In 2013, a female student was charged with possessing and distributing materials related to Falun Gong, including “Nine Commentaries on the Communist Party” and a handful of DVDs with Shen Yun content. The student had been detained several times in the early 2000s for her faith and sent to labor camps twice, totaling three years of forced labor. It was only in 2012 that she was formally arrested for her faith. In a statement she submitted in her case, she detailed incidents of assault in police custody and torture during her detention, both physical and psychological. Her mother had spent her last years petitioning for the student’s release and passed away without being able to see her again.

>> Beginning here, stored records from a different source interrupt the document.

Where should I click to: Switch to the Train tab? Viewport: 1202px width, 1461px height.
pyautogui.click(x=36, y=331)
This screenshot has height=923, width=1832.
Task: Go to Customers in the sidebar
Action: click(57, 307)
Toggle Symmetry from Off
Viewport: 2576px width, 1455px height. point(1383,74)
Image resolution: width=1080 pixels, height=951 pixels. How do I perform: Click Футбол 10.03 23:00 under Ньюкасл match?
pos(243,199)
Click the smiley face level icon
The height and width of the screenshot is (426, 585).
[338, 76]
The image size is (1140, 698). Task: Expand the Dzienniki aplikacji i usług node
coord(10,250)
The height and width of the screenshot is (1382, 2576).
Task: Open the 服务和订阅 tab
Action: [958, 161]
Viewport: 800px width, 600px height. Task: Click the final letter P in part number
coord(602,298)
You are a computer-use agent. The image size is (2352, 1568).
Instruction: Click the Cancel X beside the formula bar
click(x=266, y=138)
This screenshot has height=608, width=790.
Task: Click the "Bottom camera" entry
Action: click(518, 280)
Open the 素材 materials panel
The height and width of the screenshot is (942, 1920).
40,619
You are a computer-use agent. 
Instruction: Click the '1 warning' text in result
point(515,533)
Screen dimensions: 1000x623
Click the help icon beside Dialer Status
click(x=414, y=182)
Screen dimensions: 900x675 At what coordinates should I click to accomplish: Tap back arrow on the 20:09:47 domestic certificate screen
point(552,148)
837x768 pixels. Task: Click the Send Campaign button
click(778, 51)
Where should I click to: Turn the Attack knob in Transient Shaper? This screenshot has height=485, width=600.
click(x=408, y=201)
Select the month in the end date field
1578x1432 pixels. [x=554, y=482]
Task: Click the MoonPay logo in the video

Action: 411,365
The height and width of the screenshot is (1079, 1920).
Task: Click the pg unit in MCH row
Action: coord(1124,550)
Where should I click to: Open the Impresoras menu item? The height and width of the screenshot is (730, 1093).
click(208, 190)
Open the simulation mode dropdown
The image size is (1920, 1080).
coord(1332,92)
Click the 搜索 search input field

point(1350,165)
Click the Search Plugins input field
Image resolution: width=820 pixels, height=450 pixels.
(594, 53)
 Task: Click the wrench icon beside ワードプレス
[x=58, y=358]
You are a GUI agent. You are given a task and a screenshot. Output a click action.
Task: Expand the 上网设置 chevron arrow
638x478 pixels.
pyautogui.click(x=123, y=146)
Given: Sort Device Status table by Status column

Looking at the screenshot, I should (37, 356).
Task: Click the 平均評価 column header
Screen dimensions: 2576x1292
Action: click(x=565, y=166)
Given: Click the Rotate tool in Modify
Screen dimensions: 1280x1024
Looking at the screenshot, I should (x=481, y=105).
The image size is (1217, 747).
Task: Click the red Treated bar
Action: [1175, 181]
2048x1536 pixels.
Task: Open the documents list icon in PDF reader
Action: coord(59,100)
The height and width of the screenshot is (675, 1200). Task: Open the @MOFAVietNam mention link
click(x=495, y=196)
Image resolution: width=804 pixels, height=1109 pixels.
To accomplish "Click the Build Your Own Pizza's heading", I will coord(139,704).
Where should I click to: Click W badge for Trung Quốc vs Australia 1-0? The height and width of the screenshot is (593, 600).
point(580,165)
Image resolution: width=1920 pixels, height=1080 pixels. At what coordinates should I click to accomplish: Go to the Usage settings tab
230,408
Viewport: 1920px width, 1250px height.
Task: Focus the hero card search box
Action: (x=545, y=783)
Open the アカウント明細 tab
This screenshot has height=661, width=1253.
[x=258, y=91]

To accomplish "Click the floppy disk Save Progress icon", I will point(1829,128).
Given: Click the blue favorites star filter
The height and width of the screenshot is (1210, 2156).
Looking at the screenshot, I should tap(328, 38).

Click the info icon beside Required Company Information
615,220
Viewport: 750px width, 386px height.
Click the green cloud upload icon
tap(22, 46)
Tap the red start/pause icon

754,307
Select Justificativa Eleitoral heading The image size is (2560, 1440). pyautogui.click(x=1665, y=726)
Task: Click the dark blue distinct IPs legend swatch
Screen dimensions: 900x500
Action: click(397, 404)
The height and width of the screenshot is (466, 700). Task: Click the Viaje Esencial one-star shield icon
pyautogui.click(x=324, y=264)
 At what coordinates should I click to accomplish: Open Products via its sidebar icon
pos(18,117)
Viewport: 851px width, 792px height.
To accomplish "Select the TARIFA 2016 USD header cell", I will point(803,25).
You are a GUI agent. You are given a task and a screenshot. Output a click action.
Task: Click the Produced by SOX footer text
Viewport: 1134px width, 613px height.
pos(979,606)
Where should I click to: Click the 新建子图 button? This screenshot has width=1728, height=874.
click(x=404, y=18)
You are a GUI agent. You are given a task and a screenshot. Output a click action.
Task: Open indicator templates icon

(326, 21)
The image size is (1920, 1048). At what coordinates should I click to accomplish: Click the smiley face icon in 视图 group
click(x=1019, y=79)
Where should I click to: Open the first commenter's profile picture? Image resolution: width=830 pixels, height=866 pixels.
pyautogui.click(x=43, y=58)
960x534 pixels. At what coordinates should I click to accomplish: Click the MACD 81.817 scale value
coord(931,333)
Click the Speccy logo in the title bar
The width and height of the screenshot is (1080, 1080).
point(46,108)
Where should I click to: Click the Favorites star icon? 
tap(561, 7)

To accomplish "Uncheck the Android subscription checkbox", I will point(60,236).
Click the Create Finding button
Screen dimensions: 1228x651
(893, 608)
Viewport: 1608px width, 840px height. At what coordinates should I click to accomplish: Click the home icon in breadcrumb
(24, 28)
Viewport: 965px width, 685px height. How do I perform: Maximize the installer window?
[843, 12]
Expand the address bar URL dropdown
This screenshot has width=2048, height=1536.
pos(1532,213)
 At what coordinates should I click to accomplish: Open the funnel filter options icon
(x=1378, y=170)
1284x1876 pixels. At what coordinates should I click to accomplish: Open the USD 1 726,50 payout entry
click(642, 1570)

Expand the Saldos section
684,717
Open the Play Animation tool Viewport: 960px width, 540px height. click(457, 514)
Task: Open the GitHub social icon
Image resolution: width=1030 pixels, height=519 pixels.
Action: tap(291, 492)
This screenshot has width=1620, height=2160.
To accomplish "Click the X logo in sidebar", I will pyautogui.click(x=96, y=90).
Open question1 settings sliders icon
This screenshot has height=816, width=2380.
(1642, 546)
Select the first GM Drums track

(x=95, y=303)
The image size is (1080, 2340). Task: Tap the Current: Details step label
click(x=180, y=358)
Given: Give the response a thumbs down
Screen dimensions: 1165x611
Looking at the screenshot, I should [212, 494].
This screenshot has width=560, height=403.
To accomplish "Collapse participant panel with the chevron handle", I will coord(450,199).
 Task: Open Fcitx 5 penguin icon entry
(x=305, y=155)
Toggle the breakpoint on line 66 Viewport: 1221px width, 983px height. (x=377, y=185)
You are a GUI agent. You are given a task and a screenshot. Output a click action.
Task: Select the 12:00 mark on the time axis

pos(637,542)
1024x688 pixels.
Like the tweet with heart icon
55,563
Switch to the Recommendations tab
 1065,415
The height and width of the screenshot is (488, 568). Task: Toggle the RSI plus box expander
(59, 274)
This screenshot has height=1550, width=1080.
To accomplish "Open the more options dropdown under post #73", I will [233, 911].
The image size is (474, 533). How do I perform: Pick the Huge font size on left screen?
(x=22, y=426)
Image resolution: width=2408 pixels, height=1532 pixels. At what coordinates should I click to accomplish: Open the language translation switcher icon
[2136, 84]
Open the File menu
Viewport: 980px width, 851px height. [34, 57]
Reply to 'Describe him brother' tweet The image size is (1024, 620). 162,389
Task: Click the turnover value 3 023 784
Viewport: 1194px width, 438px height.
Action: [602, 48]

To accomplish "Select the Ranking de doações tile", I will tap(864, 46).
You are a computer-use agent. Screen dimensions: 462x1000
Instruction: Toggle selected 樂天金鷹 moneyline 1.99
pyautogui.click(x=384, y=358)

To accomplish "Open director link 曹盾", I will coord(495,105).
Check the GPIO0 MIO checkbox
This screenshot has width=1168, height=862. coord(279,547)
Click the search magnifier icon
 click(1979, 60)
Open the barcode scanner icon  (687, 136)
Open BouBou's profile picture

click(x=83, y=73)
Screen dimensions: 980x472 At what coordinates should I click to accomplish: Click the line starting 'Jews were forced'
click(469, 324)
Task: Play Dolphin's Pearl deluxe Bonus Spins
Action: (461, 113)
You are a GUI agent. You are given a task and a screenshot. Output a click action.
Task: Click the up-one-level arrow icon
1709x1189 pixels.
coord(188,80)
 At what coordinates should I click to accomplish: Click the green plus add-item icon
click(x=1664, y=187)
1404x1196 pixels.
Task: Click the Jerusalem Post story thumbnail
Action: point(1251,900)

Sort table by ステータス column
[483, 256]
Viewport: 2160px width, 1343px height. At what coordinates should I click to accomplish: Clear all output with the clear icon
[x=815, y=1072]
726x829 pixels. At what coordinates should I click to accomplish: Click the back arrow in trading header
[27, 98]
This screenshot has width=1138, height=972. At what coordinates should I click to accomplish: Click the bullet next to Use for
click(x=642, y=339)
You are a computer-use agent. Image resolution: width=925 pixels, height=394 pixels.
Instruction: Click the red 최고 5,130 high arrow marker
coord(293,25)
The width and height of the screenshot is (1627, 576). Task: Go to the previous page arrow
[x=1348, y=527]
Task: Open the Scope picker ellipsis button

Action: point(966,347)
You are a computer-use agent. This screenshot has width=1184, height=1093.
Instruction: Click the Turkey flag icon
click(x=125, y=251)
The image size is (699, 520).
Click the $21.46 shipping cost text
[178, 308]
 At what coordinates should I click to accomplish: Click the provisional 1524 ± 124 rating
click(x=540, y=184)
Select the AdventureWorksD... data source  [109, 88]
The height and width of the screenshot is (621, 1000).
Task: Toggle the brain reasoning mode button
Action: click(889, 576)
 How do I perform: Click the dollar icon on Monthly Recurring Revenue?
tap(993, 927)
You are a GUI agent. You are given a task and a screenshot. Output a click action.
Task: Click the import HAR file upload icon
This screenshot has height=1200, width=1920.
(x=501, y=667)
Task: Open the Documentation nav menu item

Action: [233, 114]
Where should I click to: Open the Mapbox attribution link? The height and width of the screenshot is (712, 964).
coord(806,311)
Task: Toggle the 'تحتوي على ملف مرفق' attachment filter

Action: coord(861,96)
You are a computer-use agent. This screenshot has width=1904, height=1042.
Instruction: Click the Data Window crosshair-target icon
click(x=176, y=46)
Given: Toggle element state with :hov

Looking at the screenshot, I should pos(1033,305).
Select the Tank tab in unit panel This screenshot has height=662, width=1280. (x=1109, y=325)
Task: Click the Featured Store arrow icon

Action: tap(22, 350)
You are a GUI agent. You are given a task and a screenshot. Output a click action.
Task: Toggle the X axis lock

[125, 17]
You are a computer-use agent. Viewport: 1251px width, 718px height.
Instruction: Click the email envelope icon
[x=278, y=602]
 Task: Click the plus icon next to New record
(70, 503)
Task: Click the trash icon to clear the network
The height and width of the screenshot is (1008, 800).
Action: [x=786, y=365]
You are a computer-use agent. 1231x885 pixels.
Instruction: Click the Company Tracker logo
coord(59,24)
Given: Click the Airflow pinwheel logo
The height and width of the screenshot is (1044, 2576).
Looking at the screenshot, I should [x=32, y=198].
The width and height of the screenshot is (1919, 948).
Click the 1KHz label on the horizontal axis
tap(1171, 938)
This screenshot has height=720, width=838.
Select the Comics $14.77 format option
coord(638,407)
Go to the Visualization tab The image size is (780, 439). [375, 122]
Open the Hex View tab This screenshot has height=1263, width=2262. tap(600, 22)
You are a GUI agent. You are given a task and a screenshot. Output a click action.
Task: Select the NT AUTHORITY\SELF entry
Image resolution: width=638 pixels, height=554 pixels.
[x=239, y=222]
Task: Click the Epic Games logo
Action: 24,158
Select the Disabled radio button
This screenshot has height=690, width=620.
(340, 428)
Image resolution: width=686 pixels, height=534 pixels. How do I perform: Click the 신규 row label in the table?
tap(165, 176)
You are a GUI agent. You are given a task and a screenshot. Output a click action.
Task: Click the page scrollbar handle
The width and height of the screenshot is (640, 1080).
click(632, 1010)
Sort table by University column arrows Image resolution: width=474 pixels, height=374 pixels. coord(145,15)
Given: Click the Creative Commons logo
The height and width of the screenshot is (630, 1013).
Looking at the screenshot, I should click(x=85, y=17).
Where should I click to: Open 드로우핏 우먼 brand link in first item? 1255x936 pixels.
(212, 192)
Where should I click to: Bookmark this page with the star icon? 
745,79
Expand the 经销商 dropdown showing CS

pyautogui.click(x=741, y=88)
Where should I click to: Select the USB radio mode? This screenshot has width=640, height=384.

In 2014, a business manager was sentenced to five years’ imprisonment for practicing Falun Gong and possessing Falun Gong content that he said he had shared with others, according to court documents. They included 123 CDs with Falun Gong content, songs, or Shen Yun content, and 1,200 stickers that read “Truth, Compassion, Tolerance” and “Falun Dafa is good.”

In 2017, a farmer was sentenced to a year and six months imprisonment for practicing Falun Gong. According to court documents, the verdict was based on evidence that over a 15-year span (between 2000 and 2015), the man produced 17 discs with Falun Gong content, 55 images of Shen Yun, four images of “Nine Commentaries on the Communist Party,” and 102 charms related to Falun Gong.